What the exercise asks:
Return all of the entries below exactly as they are given.

··· Supplied data

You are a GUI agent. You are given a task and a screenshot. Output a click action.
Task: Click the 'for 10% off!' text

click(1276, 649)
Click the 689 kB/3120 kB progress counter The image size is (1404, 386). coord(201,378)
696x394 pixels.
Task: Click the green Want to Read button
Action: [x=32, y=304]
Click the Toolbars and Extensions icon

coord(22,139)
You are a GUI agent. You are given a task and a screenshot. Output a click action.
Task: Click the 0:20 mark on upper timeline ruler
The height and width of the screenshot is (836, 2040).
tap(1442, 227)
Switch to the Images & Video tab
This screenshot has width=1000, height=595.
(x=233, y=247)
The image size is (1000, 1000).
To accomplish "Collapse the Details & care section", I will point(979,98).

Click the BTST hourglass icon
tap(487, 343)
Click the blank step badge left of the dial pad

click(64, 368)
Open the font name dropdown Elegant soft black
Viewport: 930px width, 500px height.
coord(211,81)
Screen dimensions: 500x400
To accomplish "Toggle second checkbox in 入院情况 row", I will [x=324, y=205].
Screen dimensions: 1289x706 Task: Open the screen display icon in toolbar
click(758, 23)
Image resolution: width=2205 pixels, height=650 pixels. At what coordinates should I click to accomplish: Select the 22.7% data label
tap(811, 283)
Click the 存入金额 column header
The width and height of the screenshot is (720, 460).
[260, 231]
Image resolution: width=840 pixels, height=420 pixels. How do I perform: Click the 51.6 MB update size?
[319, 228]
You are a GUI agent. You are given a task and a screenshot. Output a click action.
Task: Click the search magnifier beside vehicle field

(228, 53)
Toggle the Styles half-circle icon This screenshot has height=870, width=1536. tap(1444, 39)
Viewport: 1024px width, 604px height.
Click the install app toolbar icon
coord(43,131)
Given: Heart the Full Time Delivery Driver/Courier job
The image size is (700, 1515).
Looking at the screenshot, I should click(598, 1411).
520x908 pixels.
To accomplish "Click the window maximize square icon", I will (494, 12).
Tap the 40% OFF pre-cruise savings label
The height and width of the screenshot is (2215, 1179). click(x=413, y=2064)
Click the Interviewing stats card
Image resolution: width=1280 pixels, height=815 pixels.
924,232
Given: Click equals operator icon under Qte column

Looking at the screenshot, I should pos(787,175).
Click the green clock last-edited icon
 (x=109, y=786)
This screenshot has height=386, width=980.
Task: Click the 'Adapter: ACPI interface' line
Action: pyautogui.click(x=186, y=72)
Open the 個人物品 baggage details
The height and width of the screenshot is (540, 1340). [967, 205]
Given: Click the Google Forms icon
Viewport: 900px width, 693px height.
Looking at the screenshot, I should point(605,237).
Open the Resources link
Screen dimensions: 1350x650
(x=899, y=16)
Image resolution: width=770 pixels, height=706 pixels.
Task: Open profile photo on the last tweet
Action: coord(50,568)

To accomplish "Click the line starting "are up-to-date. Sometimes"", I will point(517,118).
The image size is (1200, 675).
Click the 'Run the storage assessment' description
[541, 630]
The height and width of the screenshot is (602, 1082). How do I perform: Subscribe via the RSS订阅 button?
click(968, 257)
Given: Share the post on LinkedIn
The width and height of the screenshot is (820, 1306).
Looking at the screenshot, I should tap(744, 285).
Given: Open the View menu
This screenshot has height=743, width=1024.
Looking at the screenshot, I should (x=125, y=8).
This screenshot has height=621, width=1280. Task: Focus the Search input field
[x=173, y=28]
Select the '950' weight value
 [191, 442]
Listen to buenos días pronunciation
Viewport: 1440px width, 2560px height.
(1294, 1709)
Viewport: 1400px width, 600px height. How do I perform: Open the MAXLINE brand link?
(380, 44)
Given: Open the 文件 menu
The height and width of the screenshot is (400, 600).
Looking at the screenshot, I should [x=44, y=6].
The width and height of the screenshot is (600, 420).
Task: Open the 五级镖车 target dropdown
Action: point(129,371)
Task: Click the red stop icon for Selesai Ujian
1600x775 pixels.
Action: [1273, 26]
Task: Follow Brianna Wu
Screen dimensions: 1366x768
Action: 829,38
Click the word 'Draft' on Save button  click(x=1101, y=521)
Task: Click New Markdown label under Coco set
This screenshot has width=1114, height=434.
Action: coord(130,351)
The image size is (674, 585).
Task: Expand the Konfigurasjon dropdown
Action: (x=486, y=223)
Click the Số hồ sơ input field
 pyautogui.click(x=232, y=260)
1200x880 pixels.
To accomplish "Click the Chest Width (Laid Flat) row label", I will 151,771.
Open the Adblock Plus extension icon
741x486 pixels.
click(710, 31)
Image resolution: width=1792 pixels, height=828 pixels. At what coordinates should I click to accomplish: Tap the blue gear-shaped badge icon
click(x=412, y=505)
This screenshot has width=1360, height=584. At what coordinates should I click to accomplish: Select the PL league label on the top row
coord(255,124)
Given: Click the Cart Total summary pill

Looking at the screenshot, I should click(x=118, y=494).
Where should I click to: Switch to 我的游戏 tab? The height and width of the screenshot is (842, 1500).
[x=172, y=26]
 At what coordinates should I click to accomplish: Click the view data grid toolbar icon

······

Solution to this exercise:
You are a GUI agent. You are given a task and a screenshot. Output a click action.
Task: Click the 'for 10% off!' text

click(1276, 649)
Click the 689 kB/3120 kB progress counter The image size is (1404, 386). coord(201,378)
696x394 pixels.
Task: Click the green Want to Read button
Action: [x=32, y=304]
Click the Toolbars and Extensions icon

coord(22,139)
You are a GUI agent. You are given a task and a screenshot. Output a click action.
Task: Click the 0:20 mark on upper timeline ruler
The height and width of the screenshot is (836, 2040).
tap(1442, 227)
Switch to the Images & Video tab
This screenshot has width=1000, height=595.
(x=233, y=247)
The image size is (1000, 1000).
To accomplish "Collapse the Details & care section", I will point(979,98).

Click the BTST hourglass icon
tap(487, 343)
Click the blank step badge left of the dial pad

click(64, 368)
Open the font name dropdown Elegant soft black
Viewport: 930px width, 500px height.
coord(211,81)
Screen dimensions: 500x400
To accomplish "Toggle second checkbox in 入院情况 row", I will [x=324, y=205].
Screen dimensions: 1289x706 Task: Open the screen display icon in toolbar
click(758, 23)
Image resolution: width=2205 pixels, height=650 pixels. At what coordinates should I click to accomplish: Select the 22.7% data label
tap(811, 283)
Click the 存入金额 column header
The width and height of the screenshot is (720, 460).
[260, 231]
Image resolution: width=840 pixels, height=420 pixels. How do I perform: Click the 51.6 MB update size?
[319, 228]
You are a GUI agent. You are given a task and a screenshot. Output a click action.
Task: Click the search magnifier beside vehicle field

(228, 53)
Toggle the Styles half-circle icon This screenshot has height=870, width=1536. tap(1444, 39)
Viewport: 1024px width, 604px height.
Click the install app toolbar icon
coord(43,131)
Given: Heart the Full Time Delivery Driver/Courier job
The image size is (700, 1515).
Looking at the screenshot, I should click(598, 1411).
520x908 pixels.
To accomplish "Click the window maximize square icon", I will (494, 12).
Tap the 40% OFF pre-cruise savings label
The height and width of the screenshot is (2215, 1179). click(x=413, y=2064)
Click the Interviewing stats card
Image resolution: width=1280 pixels, height=815 pixels.
924,232
Given: Click equals operator icon under Qte column

Looking at the screenshot, I should pos(787,175).
Click the green clock last-edited icon
 (x=109, y=786)
This screenshot has height=386, width=980.
Task: Click the 'Adapter: ACPI interface' line
Action: pyautogui.click(x=186, y=72)
Open the 個人物品 baggage details
The height and width of the screenshot is (540, 1340). [967, 205]
Given: Click the Google Forms icon
Viewport: 900px width, 693px height.
Looking at the screenshot, I should point(605,237).
Open the Resources link
Screen dimensions: 1350x650
(x=899, y=16)
Image resolution: width=770 pixels, height=706 pixels.
Task: Open profile photo on the last tweet
Action: coord(50,568)

To accomplish "Click the line starting "are up-to-date. Sometimes"", I will point(517,118).
The image size is (1200, 675).
Click the 'Run the storage assessment' description
[541, 630]
The height and width of the screenshot is (602, 1082). How do I perform: Subscribe via the RSS订阅 button?
click(968, 257)
Given: Share the post on LinkedIn
The width and height of the screenshot is (820, 1306).
Looking at the screenshot, I should tap(744, 285).
Given: Open the View menu
This screenshot has height=743, width=1024.
Looking at the screenshot, I should (x=125, y=8).
This screenshot has height=621, width=1280. Task: Focus the Search input field
[x=173, y=28]
Select the '950' weight value
 [191, 442]
Listen to buenos días pronunciation
Viewport: 1440px width, 2560px height.
(1294, 1709)
Viewport: 1400px width, 600px height. How do I perform: Open the MAXLINE brand link?
(380, 44)
Given: Open the 文件 menu
The height and width of the screenshot is (400, 600).
Looking at the screenshot, I should [x=44, y=6].
The width and height of the screenshot is (600, 420).
Task: Open the 五级镖车 target dropdown
Action: point(129,371)
Task: Click the red stop icon for Selesai Ujian
1600x775 pixels.
Action: [1273, 26]
Task: Follow Brianna Wu
Screen dimensions: 1366x768
Action: 829,38
Click the word 'Draft' on Save button  click(x=1101, y=521)
Task: Click New Markdown label under Coco set
This screenshot has width=1114, height=434.
Action: coord(130,351)
The image size is (674, 585).
Task: Expand the Konfigurasjon dropdown
Action: (x=486, y=223)
Click the Số hồ sơ input field
 pyautogui.click(x=232, y=260)
1200x880 pixels.
To accomplish "Click the Chest Width (Laid Flat) row label", I will 151,771.
Open the Adblock Plus extension icon
741x486 pixels.
click(710, 31)
Image resolution: width=1792 pixels, height=828 pixels. At what coordinates should I click to accomplish: Tap the blue gear-shaped badge icon
click(x=412, y=505)
This screenshot has width=1360, height=584. At what coordinates should I click to accomplish: Select the PL league label on the top row
coord(255,124)
Given: Click the Cart Total summary pill

Looking at the screenshot, I should click(x=118, y=494).
Where should I click to: Switch to 我的游戏 tab? The height and width of the screenshot is (842, 1500).
[x=172, y=26]
 At what coordinates should I click to accomplish: Click the view data grid toolbar icon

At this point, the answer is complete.